» Given problem 1
Rewrite the records that follow the text, putting "capture" wherever "screenshot" appears and changing nothing else. Leave the pictures out.

6 call center resume examples, skills, and writing tips
Create a winning call center resume and stand out from the competition with these tips and tricks.
Published May 7, 2020
Last updated June 2, 2022
The call center industry is large and booming. According to the Zendesk Customer Experience Trends Report 2022, the volume of customer service calls jumped by 24 percent from 2020 to 2021.
With the increase in demand comes the need for companies to hire more call center representatives. The average number of job listings for call centers surged more than five times between February 2020 and November 2021.
While open positions are growing, the call center job market remains competitive (especially for sought-after remote call center work). It’s an attractive field because call center agents can advance fairly quickly. The median pay for an entry-level agent is $32,900, but that number jumps to $54,200 for more senior reps and $87,500 for managers.

» Stored rows
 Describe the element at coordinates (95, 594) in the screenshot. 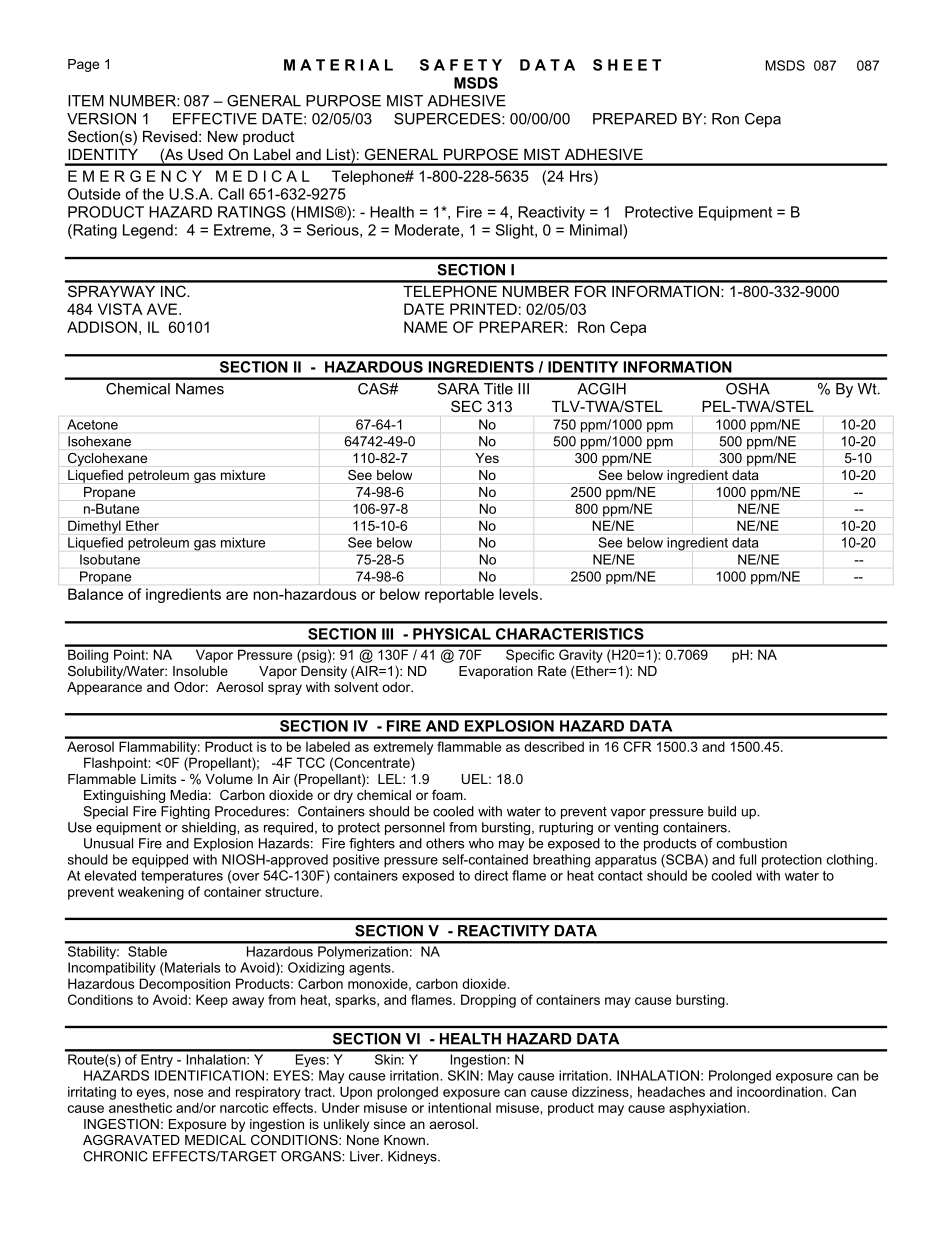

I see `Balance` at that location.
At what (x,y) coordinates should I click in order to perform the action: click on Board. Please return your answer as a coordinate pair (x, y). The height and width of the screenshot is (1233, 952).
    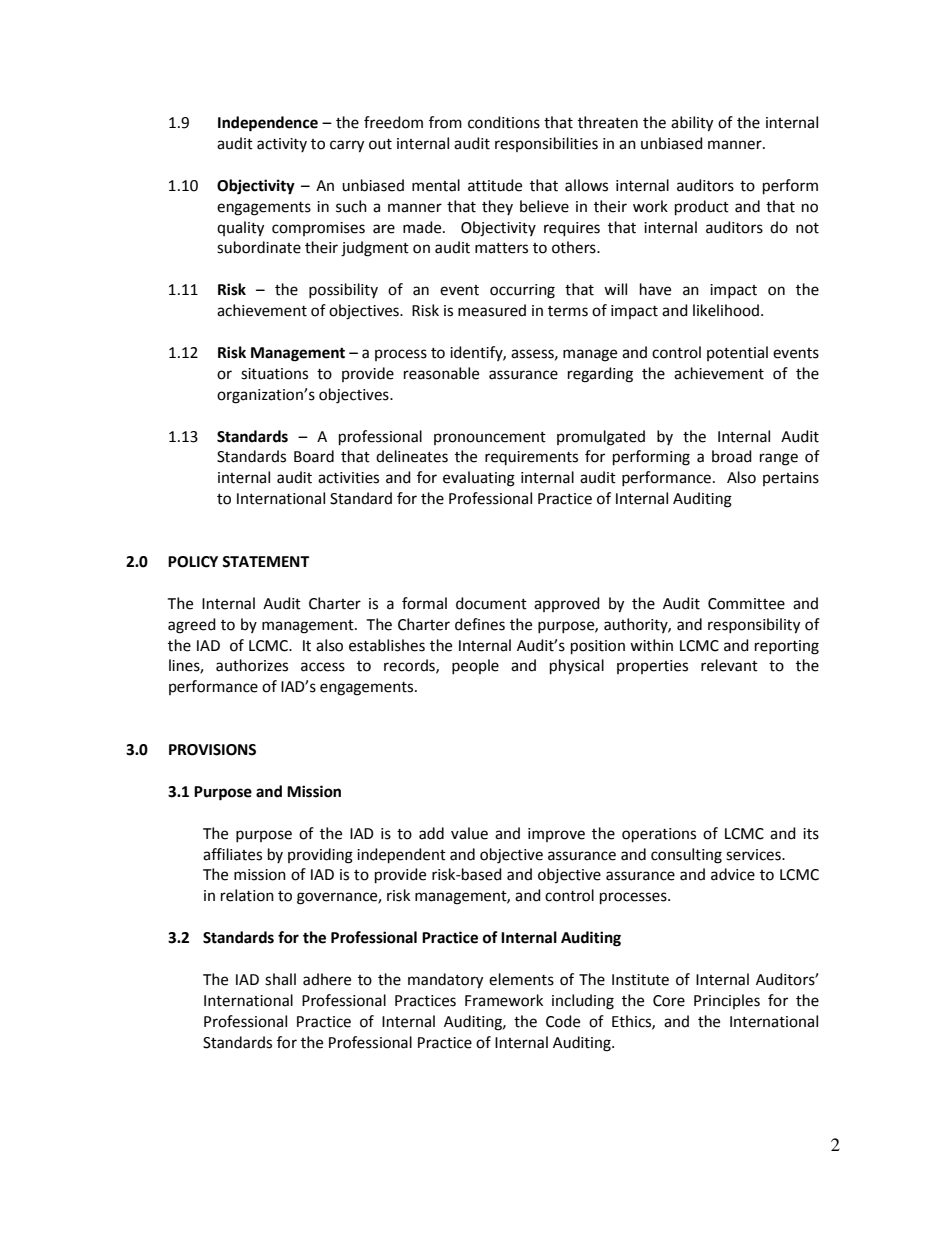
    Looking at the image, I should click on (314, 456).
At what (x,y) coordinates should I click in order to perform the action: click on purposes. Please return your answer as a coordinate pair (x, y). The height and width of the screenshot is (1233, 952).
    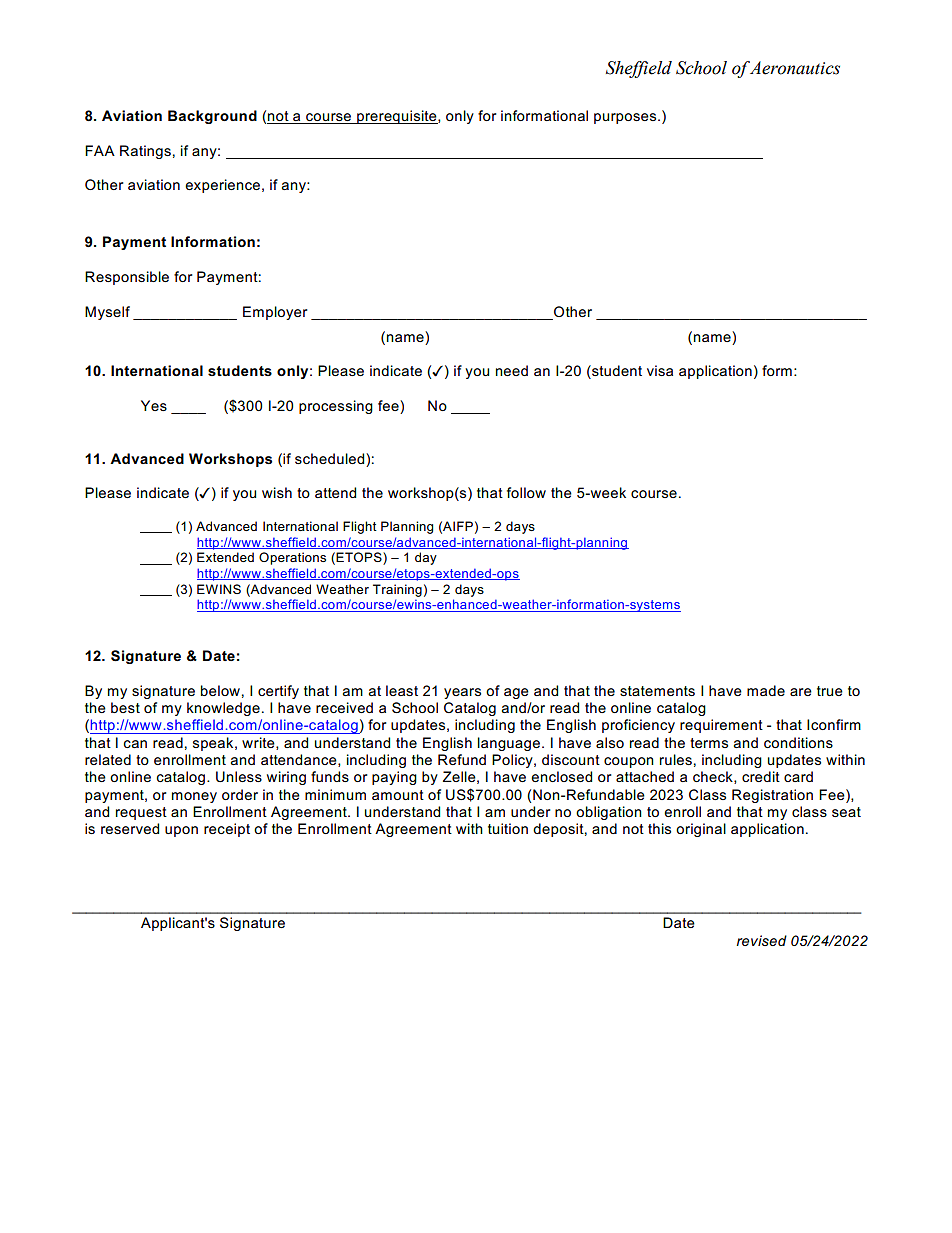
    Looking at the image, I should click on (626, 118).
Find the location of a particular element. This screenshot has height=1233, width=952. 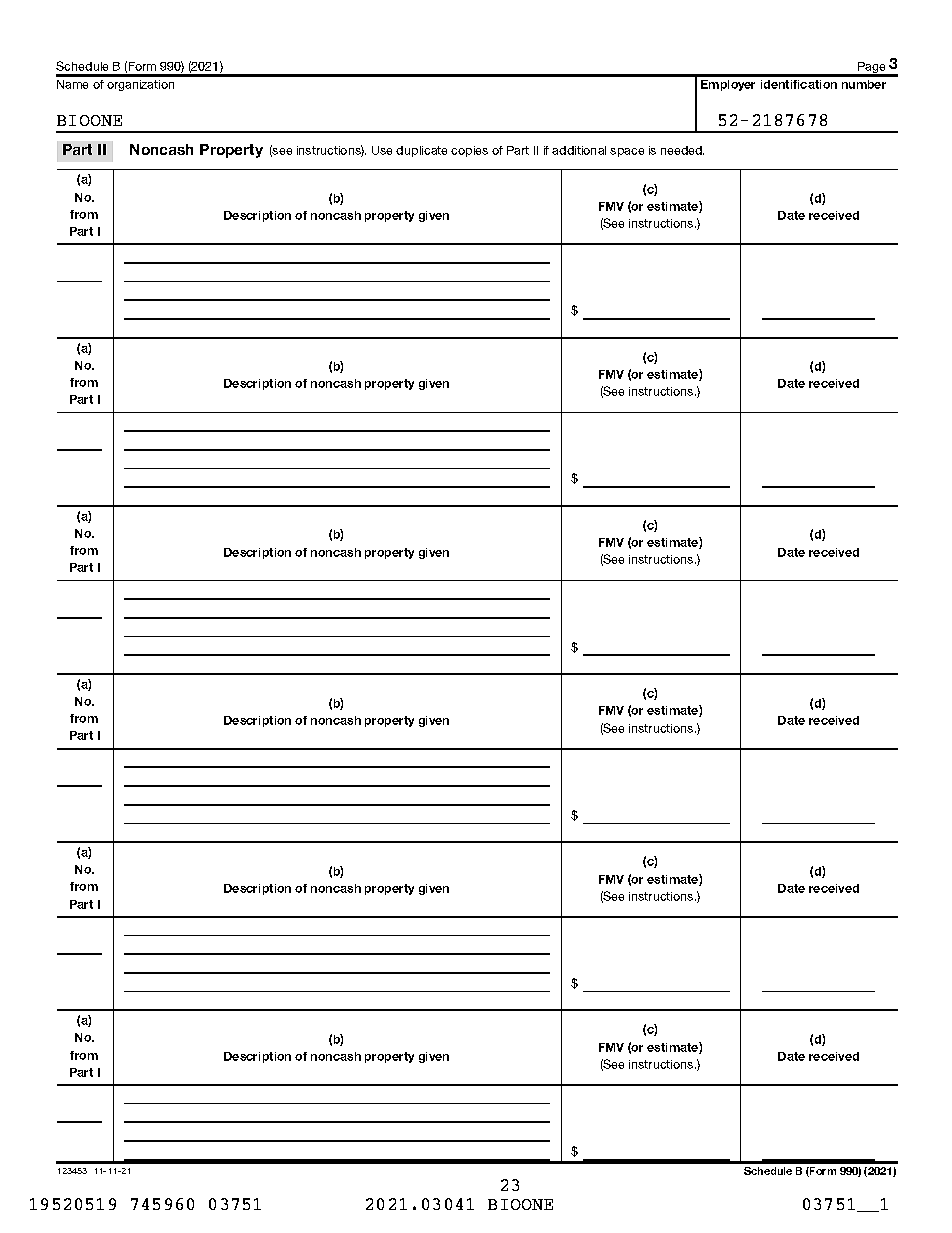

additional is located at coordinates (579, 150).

» Given problem 2
Duplicate the call center resume article in full, word for word.

» Complete output 1
 Describe the element at coordinates (95, 594) in the capture. 

I see `Balance` at that location.
At what (x,y) coordinates should I click in order to perform the action: click on Board. Please return your answer as a coordinate pair (x, y). The height and width of the capture is (1233, 952).
    Looking at the image, I should click on (314, 456).
At what (x,y) coordinates should I click in order to perform the action: click on purposes. Please return your answer as a coordinate pair (x, y). The height and width of the capture is (1233, 952).
    Looking at the image, I should click on (626, 118).
Find the location of a particular element. This capture has height=1233, width=952. 

additional is located at coordinates (579, 150).

» Complete output 2
6 call center resume examples, skills, and writing tips
Create a winning call center resume and stand out from the competition with these tips and tricks.
Published May 7, 2020
Last updated June 2, 2022
The call center industry is large and booming. According to the Zendesk Customer Experience Trends Report 2022, the volume of customer service calls jumped by 24 percent from 2020 to 2021.
With the increase in demand comes the need for companies to hire more call center representatives. The average number of job listings for call centers surged more than five times between February 2020 and November 2021.
While open positions are growing, the call center job market remains competitive (especially for sought-after remote call center work). It’s an attractive field because call center agents can advance fairly quickly. The median pay for an entry-level agent is $32,900, but that number jumps to $54,200 for more senior reps and $87,500 for managers.